If we consider that there is nothing more rare in the fiction of any nation than the popular child’s story that endures; nothing more unusual than the successful well-written juvenile tale, we can perhaps find a value not to be reckoned by the survival or literary character of these old-fashioned books, but in their silent testimony to the influence of the progress of social forces at work even upon so small a thing as a child’s toy-book. The successful well-written child’s book has been rare, because it has been too often the object rather than the manner of writing that has been considered of importance; because it has been the aim of all writers either to “improve in goodness” the young reader, as when, two hundred years ago, Cotton Mather penned “Good Lessons” for his infant son to learn at school, or, to quote the editor of “Affection’s Gift” (published a century and a quarter later), it has been for the purpose of “imparting moral precepts and elevated sentiments, of uniting instruction and amusement, through the fascinating mediums of interesting narrative and harmony of numbers.”
The result of both intentions has been a collection of dingy or faded duodecimos containing a series of impressions of what each generation thought good, religiously, morally, and educationally, for little folk. If few of them shed any light upon child nature in those long-ago days, many throw shafts of illumination upon the change and progress in American ideals and thought concerning the welfare of children. As has already been said, the press supplied what the public taste demanded, and if the writers produced for earlier generations of children what may now be considered lumber, the press of more modern date has not progressed so far in this field of literature as to make it in any degree certain that our children’s treasures may not be consigned to an equal oblivion.
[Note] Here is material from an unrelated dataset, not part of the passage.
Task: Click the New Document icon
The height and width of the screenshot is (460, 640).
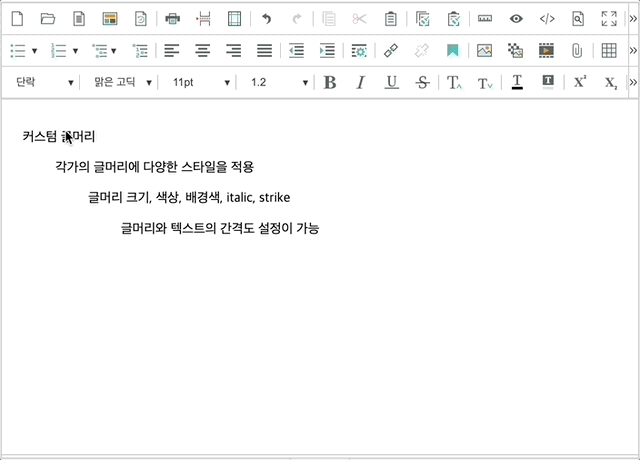Action: (x=17, y=18)
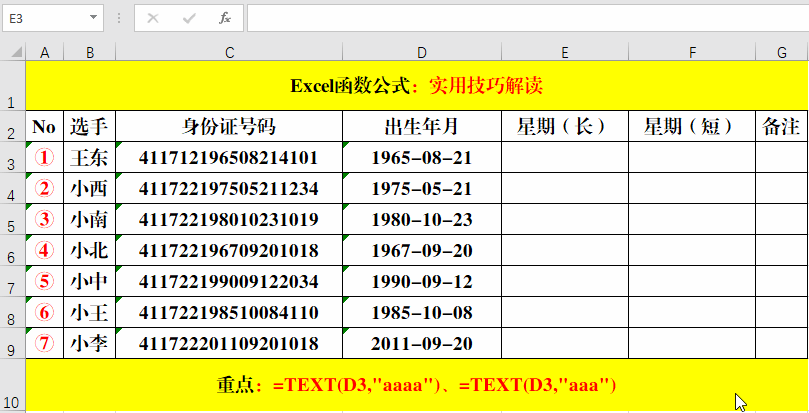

For these too are but composites made by superimposing the latest fads or theories as to instructive amusement of children upon those of previous generations of toy-books. Most of what was once considered the “perfume of youth and freshness” in a literary way has been discarded as dry and unprofitable, mistaken or deceptive; and yet, after all has been said by way of criticism of methods and subjects, these chap-books, magazines, gift and story books form our best if blurred pictures of the amusements and daily life of the old-time American child.
We are learning also to prize these small “Histories” as part of the progress of the arts of book-making and illustration, and of the growth of the business of publishing in America; and already we are aware of the fulfilment of what was called by one old bookseller, “Tom Thumb’s Maxim in Trade and Politics:” “He who buys this book for Two-pence, and lays it up till it is worth Three-pence, may get an hundred per cent by the bargain.”
204-* Election Day, p. 71. American Sunday School Union, 1828.
216-* Mr. G. C. Verplanck was probably the editor of this book, published by Harper & Bros.
216-† This statement the writer has been unable to verify.